Section IV.11 Compliance with ERISA. The Company has provided or
made available to each Purchaser, or has caused to be provided to each
Purchaser (i) current, accurate and complete copies of all documents
embodying or relating to each employee benefit plan (within the meaning of
Section 3(3) of ERISA) and each Employee Agreement, including all
amendments thereto, and trust or funding agreements with respect thereto
(excluding any grantor trusts established to hold assets subject to the
claims of Seller's creditors) maintained or contributed to by and Credit
Party or any ERISA Affiliate; and (ii) all summary plan descriptions and
communications of any material modifications to any employee or employees
relating to any employee benefit plan (within the meaning of Section 3(3)
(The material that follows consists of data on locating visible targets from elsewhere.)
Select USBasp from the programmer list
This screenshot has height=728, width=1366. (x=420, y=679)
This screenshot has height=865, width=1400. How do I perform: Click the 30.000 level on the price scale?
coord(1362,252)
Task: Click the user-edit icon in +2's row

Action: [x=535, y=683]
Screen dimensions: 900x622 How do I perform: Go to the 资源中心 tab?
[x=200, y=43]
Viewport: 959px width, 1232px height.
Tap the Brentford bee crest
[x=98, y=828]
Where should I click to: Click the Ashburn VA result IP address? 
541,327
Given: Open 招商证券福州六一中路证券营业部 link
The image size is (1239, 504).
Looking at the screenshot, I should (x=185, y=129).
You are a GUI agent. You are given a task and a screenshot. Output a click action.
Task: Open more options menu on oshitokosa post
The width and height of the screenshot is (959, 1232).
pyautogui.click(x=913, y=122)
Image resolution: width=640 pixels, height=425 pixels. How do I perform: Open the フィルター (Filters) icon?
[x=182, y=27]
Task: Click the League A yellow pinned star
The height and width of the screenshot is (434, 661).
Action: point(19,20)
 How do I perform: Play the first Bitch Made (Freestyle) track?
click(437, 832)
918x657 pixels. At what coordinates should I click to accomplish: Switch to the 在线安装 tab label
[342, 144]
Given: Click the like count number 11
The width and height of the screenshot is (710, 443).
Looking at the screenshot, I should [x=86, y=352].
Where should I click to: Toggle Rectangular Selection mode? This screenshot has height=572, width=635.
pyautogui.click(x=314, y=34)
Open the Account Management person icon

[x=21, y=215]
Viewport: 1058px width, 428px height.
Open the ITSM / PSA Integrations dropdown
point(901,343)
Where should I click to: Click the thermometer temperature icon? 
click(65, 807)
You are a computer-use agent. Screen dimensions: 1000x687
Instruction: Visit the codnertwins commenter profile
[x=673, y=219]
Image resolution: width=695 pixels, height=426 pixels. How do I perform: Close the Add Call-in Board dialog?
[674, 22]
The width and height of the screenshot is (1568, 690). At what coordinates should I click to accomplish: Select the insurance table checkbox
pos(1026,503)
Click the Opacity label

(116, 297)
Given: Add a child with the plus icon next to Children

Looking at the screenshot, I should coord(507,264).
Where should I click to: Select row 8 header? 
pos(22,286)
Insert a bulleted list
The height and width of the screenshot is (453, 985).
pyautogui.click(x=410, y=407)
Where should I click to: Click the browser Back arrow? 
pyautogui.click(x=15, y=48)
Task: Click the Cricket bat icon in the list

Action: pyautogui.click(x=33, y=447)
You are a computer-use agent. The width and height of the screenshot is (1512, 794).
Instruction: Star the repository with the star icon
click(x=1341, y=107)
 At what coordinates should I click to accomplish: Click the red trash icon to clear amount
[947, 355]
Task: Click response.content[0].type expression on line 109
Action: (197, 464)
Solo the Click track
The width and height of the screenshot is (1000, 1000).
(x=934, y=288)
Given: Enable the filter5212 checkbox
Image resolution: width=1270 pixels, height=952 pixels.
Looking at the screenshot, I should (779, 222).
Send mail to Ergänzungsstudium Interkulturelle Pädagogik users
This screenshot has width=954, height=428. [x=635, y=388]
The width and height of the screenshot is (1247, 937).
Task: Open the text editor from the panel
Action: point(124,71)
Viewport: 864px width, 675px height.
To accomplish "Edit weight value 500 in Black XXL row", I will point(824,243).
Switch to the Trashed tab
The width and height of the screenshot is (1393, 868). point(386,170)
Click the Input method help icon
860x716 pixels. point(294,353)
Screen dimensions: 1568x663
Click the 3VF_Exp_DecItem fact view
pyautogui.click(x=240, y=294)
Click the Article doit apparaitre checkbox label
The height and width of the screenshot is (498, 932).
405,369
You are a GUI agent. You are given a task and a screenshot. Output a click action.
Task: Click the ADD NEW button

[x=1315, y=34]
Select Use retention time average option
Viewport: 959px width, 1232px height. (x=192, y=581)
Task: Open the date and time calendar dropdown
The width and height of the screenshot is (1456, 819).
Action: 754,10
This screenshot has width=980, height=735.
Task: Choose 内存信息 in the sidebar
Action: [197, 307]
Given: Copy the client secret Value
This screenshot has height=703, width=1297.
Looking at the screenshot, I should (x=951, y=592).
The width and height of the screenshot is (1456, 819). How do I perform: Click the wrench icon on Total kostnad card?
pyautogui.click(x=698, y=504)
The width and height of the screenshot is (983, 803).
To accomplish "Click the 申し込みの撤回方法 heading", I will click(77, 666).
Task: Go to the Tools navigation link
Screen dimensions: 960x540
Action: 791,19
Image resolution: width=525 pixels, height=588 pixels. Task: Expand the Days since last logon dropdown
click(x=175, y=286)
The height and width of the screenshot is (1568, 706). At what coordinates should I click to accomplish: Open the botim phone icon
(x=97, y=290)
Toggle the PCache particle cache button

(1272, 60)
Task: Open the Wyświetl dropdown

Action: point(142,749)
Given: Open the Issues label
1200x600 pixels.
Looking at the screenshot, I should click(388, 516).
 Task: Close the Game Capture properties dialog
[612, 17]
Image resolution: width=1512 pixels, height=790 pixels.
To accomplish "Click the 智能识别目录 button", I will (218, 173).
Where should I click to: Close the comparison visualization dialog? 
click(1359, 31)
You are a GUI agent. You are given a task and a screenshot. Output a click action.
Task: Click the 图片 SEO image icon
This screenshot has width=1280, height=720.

of ERISA) or Employee Agreement maintained by any Credit Party or any ERISA
Affiliate. Schedule 4.11 sets forth a complete and correct list of all
employee benefit plans and Employee Agreements described in clause (i)
above.
Each employee benefit plan (within the meaning of Section 3(3) of
ERISA) maintained or contributed to by any Credit Party or any ERISA
Affiliate has been established and operated in accordance with terms
thereof and all other applicable laws, including, but not limited to the
Code and ERISA. Neither any Credit Party nor any ERISA Affiliate presently
sponsors, maintains, contributes to, or is required to contribute to, nor
has any Credit Party nor any ERISA Affiliate ever sponsored, maintained,
contributed to, or been required to contribute to, an "employee pension
benefit plan" (within the meaning of Section 3(2) of ERISA) which is
subject to Title IV of ERISA or Section 412 of the Code. Neither any Credit
Party nor any ERISA Affiliate has ever maintained or contributed to or been
required to maintain or contribute to any employee welfare benefits plan
(within the meaning of Section 3(1) of ERISA) which provides for
post-retirement medical or other welfare-type benefits and has no liability
for any such benefits to any present or former employee.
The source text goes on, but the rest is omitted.